Ja tam pije piwo. Jest zdrowsze niz woda, a pozatym jest pasteryzowane  :Very Happy: 

----------

## Pryka

może i zdrowsze jedno lub dwa na tydzień w innych przepadkach tylko szkodzi

----------

## m010ch

Kawa!  :Twisted Evil: 

----------

## n0rbi666

Kawa/herbata/woda (koniecznie gazowana:P) czasami jakieś odrdzewiacze typu cola, czasami tanie lemonki (typu Trzy cytryny  :Wink:  ) 

A w tym momencie - Cola z rumem i cytryną :]

A cukierki od Mikołaja się już skończyły  :Sad: 

----------

## andrzejk

Herbatka i Cola. Napój dodający skrzydeł jak przestaje nadążać za tym co widzę na ekranie  :Wink: 

Czasami to rzadziej - pewien złocisty napój w ślicznym kufelku z napisem Gentoo Linux.

----------

## kurak

To co zwykle studenci, zupka chińska i piwo..

----------

## Eeeyeore

Dwa piwa na tydzień szkodzą? - chyba na dzień..., żołądek potrafią podrażnić, że tak mało...

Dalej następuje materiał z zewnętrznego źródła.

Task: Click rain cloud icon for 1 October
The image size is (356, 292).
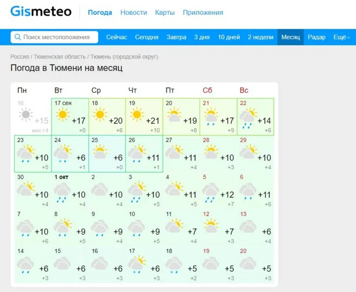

http://www.rofl.to/cool-tricks-to-remove-bottle-tops

Spróbujcie numeru z płyta CD - działa ale tylko na piwach...

A tak miedzy nami, to trzeba się uczyć kultury picia podczas pracy z gentoo  :Smile: 

Najpierw trzeba wybrać swój ulubiony trunek:

http://img.otvali.ru/2007/08/21509_s__muzej_vodki_2.jpg

A później wybrać zakąskę

http://www.tofun.ru/2007/10/15/kak_podajut_sushi_v_odnom_japonskom_restorane_21_foto.html

----------

## Yatmai

 *Eeeyeore wrote:*   

> http://www.rofl.to/cool-tricks-to-remove-bottle-tops
> 
> Spróbujcie numeru z płyta CD - działa ale tylko na piwach...

 

Kurna coś mi nie chciało wyjść... Wziąłem hdd i poszło od strzału  :Very Happy: 

----------